It isn't that I can't forgive for what has passed. I have. I hold no resentment for the mistakes made. I know I made my own.
It is simply that I have learned through experience that X person cannot be trusted with Y. Probably what I have learned is no longer true, for people evolve and grow constantly. Still, I have learned it, and unlearning is too difficult for everyone involved.
It hurts to acknowledge. Not only the person hoping for trust, but it hurts me, too. I want to trust the people that I love. I want them actively in my life. I want to talk with them, and spend time with them, and laugh and be worry free.
Sometimes... It hurts more to keep trying and failing, than it does to be honest with myself.
Our words are getting better. I am getting better at saying mine. Speaking calmly when something hurts my feelings, and remembering that what was done or said was not likely meant to hurt. He is getting better at not taking my hurt personally. He is also speaking his own words.
The Hubby and I fight. Less now than once, but plenty enough. It's usually the result of miscommunication. One or both of us get hurt feelings over something, and we escalate instead of talking calmly. I guess this is normal, whatever that means. Eventually, we find the right words, and the tension ends.
We are remembering to say the good things, as well as the bad. I'm not sure I can really explain how much of a difference that makes.
I don't feel unwanted when there isn't time. He tells me every day how much he wants me. He says clearly that he needs me. And he shows me. With kisses and hugs, with snuggles in bed, or petting my hair. There are less times that I feel he is distracted when we are together. I know that when we aren't together, he is thinking of me. All the time.
It feels good.
It feels good to be open to him emotionally.
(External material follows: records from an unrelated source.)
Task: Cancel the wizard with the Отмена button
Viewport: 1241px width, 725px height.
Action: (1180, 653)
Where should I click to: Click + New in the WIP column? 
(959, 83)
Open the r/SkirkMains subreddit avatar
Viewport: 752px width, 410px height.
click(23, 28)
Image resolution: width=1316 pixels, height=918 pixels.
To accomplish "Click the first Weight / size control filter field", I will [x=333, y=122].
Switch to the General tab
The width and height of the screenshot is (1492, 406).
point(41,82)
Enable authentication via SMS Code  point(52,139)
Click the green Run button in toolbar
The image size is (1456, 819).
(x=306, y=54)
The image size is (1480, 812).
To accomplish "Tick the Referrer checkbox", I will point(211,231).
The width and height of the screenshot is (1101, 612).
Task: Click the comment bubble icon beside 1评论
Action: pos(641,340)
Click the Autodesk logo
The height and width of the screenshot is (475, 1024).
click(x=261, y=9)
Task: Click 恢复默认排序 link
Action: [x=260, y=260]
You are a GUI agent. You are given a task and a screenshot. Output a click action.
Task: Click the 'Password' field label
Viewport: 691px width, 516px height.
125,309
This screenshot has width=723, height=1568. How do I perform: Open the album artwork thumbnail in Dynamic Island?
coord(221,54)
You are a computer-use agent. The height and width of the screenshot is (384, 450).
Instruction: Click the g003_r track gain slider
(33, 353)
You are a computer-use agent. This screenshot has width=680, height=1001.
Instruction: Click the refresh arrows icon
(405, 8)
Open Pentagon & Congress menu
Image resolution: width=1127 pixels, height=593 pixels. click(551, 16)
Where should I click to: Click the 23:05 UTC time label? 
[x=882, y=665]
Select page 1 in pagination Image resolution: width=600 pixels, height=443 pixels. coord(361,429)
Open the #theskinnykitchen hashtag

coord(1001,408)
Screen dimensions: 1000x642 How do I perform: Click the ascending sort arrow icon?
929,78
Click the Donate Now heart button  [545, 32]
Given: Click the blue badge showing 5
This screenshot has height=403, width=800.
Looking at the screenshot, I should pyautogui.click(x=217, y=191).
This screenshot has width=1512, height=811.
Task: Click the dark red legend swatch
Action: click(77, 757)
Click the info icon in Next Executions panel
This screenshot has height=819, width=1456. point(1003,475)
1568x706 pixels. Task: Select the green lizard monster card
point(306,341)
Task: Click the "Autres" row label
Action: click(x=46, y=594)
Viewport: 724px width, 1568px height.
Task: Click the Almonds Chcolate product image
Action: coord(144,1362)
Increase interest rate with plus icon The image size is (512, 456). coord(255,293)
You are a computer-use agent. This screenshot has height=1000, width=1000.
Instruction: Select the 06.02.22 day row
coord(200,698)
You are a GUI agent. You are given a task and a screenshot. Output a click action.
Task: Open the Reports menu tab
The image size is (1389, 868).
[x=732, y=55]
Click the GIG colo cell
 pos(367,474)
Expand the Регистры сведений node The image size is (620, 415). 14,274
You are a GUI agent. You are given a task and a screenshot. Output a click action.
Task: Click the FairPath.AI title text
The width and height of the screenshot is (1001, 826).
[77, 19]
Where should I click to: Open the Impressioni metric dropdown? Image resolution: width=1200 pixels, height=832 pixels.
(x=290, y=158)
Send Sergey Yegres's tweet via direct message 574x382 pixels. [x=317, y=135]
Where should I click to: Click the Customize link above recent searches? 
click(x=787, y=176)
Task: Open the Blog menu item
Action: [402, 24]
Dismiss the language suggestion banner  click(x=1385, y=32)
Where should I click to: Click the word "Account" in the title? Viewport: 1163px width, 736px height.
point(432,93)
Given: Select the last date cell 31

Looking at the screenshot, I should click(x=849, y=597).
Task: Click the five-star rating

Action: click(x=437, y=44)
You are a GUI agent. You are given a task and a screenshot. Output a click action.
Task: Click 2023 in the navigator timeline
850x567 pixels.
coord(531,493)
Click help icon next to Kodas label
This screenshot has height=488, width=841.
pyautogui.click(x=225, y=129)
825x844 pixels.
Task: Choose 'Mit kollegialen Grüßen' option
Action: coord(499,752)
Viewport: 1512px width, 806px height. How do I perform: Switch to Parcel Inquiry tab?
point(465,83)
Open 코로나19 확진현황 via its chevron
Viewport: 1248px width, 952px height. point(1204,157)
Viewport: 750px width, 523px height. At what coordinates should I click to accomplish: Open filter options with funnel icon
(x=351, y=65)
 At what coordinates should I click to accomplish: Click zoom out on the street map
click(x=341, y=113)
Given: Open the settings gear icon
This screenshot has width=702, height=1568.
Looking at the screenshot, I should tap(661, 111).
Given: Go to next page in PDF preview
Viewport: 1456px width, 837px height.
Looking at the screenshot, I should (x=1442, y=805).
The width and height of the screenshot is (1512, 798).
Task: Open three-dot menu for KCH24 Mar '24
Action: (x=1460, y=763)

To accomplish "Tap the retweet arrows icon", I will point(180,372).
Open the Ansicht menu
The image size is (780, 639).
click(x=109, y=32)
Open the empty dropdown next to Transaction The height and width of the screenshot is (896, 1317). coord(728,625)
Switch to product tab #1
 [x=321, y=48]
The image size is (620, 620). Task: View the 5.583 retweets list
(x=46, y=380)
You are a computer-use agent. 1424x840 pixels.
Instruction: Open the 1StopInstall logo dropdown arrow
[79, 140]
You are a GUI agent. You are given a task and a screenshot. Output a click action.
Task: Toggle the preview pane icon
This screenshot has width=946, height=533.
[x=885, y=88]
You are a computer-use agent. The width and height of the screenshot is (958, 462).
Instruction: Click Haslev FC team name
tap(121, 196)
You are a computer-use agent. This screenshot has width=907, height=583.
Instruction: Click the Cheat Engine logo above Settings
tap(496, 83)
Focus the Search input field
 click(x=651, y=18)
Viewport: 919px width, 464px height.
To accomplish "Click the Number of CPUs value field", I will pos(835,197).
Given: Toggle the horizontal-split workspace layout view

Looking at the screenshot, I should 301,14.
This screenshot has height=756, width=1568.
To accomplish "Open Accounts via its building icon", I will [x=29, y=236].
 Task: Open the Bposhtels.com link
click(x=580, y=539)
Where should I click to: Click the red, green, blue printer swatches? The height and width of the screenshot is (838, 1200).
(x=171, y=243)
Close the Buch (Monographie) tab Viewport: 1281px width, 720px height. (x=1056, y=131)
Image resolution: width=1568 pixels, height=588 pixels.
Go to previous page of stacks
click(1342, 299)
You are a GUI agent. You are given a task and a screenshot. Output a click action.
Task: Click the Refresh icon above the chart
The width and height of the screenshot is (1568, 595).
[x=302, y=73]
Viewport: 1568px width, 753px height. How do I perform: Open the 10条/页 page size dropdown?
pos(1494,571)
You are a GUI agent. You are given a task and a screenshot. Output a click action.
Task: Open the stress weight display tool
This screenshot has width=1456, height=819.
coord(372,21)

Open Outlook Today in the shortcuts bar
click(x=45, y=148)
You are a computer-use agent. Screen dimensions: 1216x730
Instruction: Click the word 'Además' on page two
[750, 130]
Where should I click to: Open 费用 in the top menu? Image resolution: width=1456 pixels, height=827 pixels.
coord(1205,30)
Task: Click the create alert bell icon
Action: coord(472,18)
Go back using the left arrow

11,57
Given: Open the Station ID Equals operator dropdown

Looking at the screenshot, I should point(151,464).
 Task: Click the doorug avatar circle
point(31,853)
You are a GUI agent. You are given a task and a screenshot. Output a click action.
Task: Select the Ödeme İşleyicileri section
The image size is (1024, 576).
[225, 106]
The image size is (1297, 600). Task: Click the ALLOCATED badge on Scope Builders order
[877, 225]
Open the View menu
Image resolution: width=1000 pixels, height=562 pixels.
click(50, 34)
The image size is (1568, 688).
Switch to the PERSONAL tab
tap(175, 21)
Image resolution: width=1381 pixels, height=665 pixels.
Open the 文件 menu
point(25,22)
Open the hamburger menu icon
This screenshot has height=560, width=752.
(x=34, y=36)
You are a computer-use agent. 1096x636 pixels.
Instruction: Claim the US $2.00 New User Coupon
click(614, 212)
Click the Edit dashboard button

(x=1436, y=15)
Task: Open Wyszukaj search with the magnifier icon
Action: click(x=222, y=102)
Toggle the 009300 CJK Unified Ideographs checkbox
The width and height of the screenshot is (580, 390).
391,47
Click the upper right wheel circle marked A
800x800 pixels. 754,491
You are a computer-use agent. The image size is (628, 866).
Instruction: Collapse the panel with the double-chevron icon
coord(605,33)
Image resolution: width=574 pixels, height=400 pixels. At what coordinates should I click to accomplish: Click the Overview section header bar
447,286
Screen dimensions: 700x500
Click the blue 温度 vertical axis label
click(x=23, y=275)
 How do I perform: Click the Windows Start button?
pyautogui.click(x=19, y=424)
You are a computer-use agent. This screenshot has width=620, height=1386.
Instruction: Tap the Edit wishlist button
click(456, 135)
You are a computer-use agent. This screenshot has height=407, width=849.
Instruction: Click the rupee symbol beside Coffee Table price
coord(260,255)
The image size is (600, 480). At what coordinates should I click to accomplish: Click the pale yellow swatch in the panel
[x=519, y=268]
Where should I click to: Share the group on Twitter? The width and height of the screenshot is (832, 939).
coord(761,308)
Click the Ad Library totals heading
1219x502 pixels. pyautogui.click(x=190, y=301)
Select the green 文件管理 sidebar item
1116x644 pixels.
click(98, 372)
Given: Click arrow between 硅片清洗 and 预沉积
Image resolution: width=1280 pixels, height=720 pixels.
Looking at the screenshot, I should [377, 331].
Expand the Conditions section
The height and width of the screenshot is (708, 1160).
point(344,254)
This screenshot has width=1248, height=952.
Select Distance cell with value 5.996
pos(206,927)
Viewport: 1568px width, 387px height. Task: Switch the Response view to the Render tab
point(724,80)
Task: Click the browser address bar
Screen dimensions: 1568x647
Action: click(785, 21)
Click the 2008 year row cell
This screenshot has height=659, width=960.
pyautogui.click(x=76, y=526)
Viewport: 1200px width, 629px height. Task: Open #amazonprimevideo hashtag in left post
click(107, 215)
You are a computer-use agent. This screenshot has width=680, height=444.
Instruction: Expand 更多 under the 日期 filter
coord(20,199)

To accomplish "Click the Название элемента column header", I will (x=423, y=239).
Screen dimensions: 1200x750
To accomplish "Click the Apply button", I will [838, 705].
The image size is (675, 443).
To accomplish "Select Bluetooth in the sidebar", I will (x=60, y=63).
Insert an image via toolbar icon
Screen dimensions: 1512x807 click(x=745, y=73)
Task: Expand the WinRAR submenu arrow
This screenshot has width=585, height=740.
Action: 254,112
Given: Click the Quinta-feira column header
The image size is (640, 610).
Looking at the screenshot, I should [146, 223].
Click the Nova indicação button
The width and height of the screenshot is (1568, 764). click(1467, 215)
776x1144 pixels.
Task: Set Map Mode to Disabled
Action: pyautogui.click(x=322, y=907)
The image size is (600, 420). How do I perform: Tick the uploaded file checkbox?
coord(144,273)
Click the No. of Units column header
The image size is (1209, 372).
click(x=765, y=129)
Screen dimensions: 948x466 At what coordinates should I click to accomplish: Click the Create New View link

I'm not usually one to give freely of my weakness, but it's getting easier. It helps that he needs it from me. He tells me how he likes it.
We have our rough moments. But it's more noise and less substance. The good moments are growing. We are two trees in the sun, twisting together into one.
I have everything I wanted. Someone once told me that I couldn't have it. That I was setting myself up to fail by looking for it.
I wanted something more than multiple partners. I wanted a Husband -- a man who was dominant and sweet, a Daddy type, someone who would control me and help me be a better me. I wanted a girlfriend -- someone I could laugh with, and giggle, and make beautiful girly love with. What's more, I wanted those two aspects to meld with each other. I wanted a relationship that was inclusive of all three of us, not simply allowing for me to have other partners outside of the 'primary' partner.
This desire didn't stop me from dating outside of those ideals. It simply kept me searching.
I've stopped searching.
A week ago, we asked the Bratling to move in to our home. She accepted, of course. It just feels so good and right to have her there. Finding places for all the 'stuff' is a pain, but it's no trouble at all to know that her place is with us.
I can only hope that it makes her as happy as it makes me.
She wasn't home last night, and everything felt odd. Dinner without her was odd. When I crawled into bed and cuddled up to Hubby, it felt strangely empty not having her there on my other side. Hubby got up in the morning, and I didn't have my sweet sugar doll to hold on to while I waited for the alarm clock. I missed her so much.
I am so blessed to have her in my life. I have two partners to love, and cherish, and share with. I can't tell you just how fulfilling that is.